This is my simplified version of the (much better) blog post by Thomas Weicki which can be found here. I wrote this as I wanted to highlight some different points are simplify others.
Defining $x$ as some data and $\theta$ as model-parameters (of some as yet undefined model), Bayes formulae is
$$ P(\theta | x) = \frac{P(x| \theta) P(\theta)}{P(x)} $$which is the joint posterior probability distrubution of $\theta$ given $x$.
Ultimately, the goal of MCMC sampling is to make inferences about $\theta$, given $x$ . To this extent, the denominator of Bayes formulae (the difficult-to-compute evidence) is irrelevant.Therefore, we may write the joint probability distribution of the model parameters $\theta$ as:
$$ P(\theta | x) \propto \underbrace{P(x| \theta)}_{\textrm{the likelihood}} \overbrace{P(\theta)}^\textrm{the prior}$$In what follows, we build a simple MCMC sampler which is applied to some simple data.
First, import somethings
In [38]:
%matplotlib inline
import numpy as np
import scipy as sp
import pandas as pd
import matplotlib.pyplot as plt
import seaborn as sns
from scipy.stats import norm, uniform
sns.set_style('white')
sns.set_context('talk')
np.random.seed(123)
In [98]:
data = np.random.normal(0, 1, 50)
print data[:10]
We can plot a histogram to get a feel for how it is distributed:
In [99]:
ax = plt.subplot()
sns.distplot(data, kde=False, ax=ax, bins=10)
_ = ax.set(title='Histogram of observed data', xlabel='x', ylabel='# observations');
Let us model the data as being Gaussian, with a fixed standard deviation $\sigma=1$; this is an assumption going into the analysis, we could just as well pick any other probabilistic model. The likelihood for a data point $x_i$, given the Gaussian model, is therefore
$$P(x_i| \mu, \sigma{=}1) \sim \textrm{Normal}(x_i; \mu, \sigma{=}1),$$such that $\mu$ is our only model parameter.

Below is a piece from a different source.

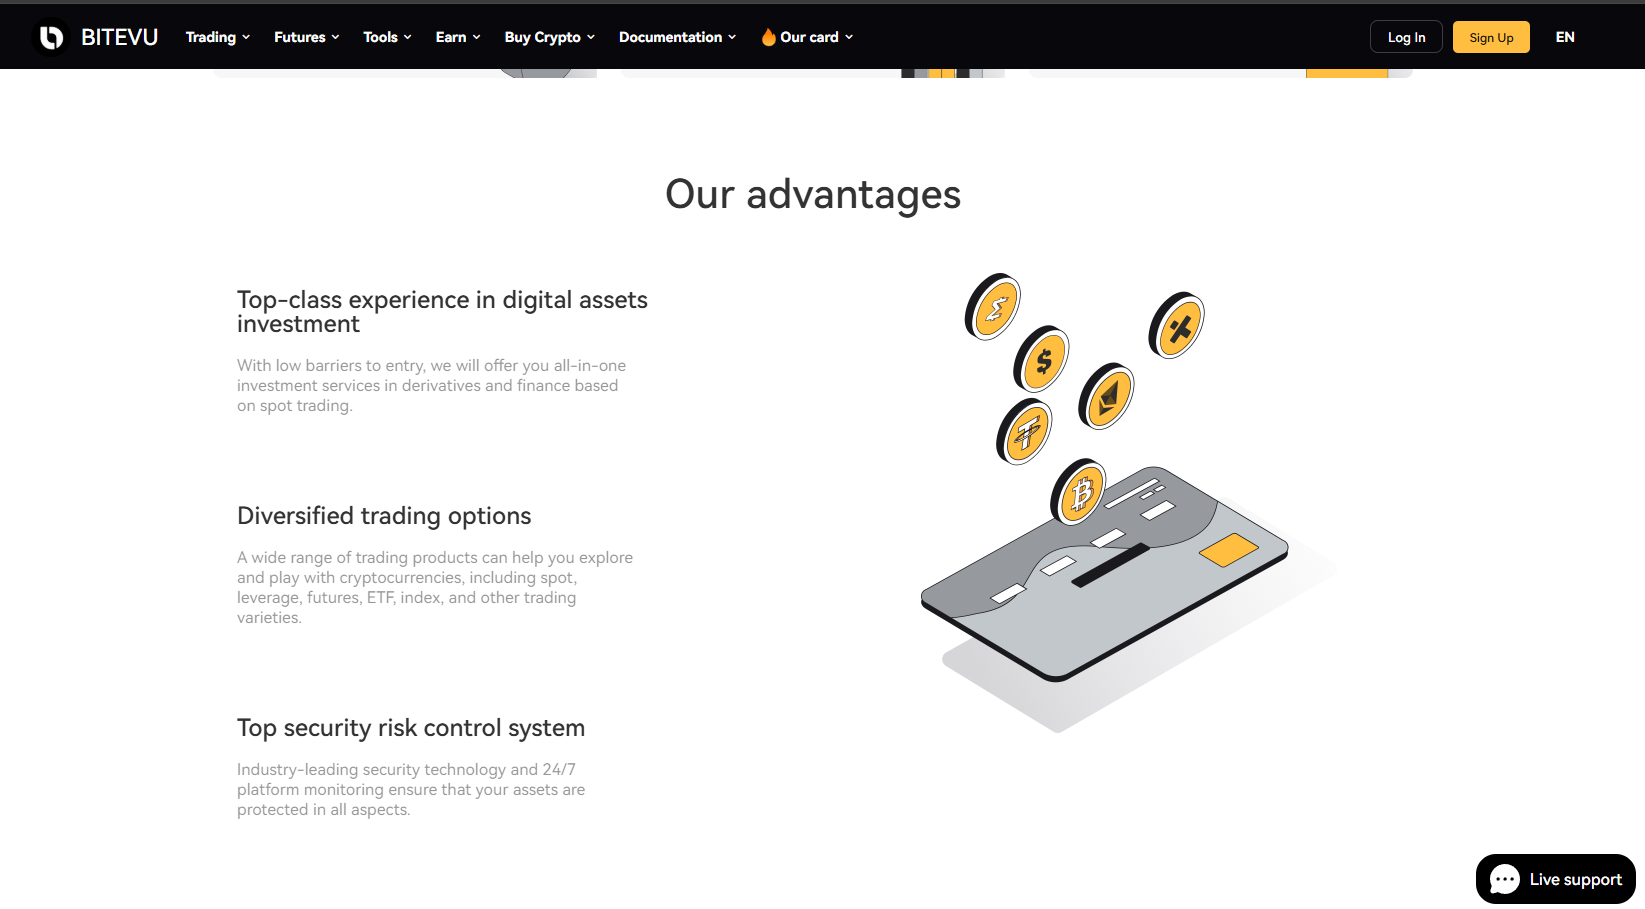Click the X-marked coin illustration
Viewport: 1645px width, 909px height.
tap(1177, 326)
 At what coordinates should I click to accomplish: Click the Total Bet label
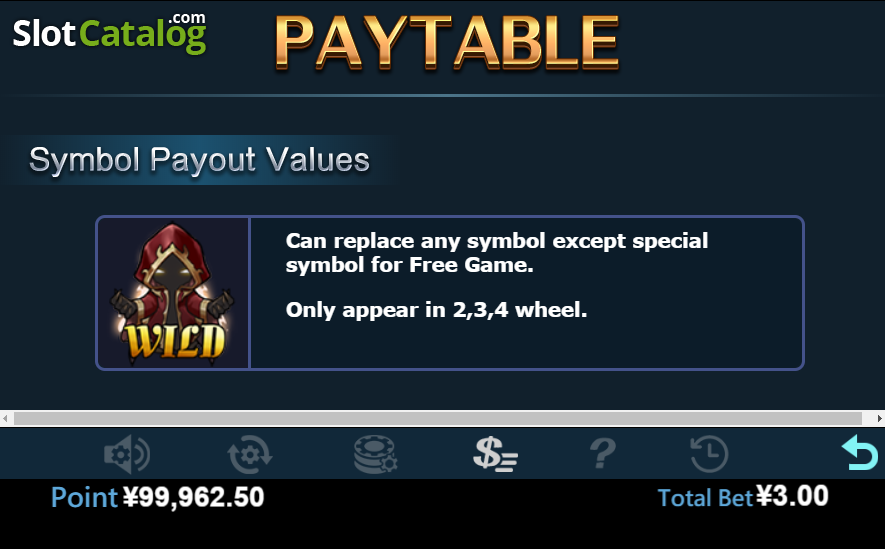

We have $N$ data points though, so the likelihood for the set of all data point $\mathbf{x}={x_i}$ is
$$P(\mathbf{x}| \mu, \sigma{=}1) \sim \prod_{i}^{N} \textrm{Normal}(x_i; \mu, \sigma{=}1).$$Having obtained the likelihood, we now need the prior in order to calculate the joint probability distribution of all the model parameters (which in this case is just $\mu$). Let us choose this to be
$$P(\mu) = \textrm{Unif}(\mu; \textrm{lower}{=}{-}10, \textrm{upper}{=}10)$$Then finally, our posterior probability distribution for $\mu$ is
$$P(\mu | \mathbf{x}) = P(\mathbf{x}| \mu, \sigma{=}1) P(\mu)= \prod_{i}^{N} \textrm{Normal}(x_i; \mu, \sigma{=}1) \times \textrm{Unif}(\mu; \textrm{lower}{=}{-}10, \textrm{upper}{=}10)$$We will now start sampling, to begin we need an initial point. Usually one chooses this randomly, but here we pick a starting value of $\mu=1$
In [138]:
mu_current = 1
Next, we propose a new point in parameter space (this is the Markov chain part of MCMC). There are many ways to do this, but we will use the Metropolis sampler which proposes a new value based on a normal distribution (unrelated to the model normal distribution) with mean given by the current value of $\mu$ and a standard deviation given by a constant: proposal_width
In [139]:
proposal_width = 0.5
mu_proposal = norm(mu_current, proposal_width).rvs()
print mu_proposal
In [141]:
likelihood_current = norm(mu_current, 1).pdf(data).prod()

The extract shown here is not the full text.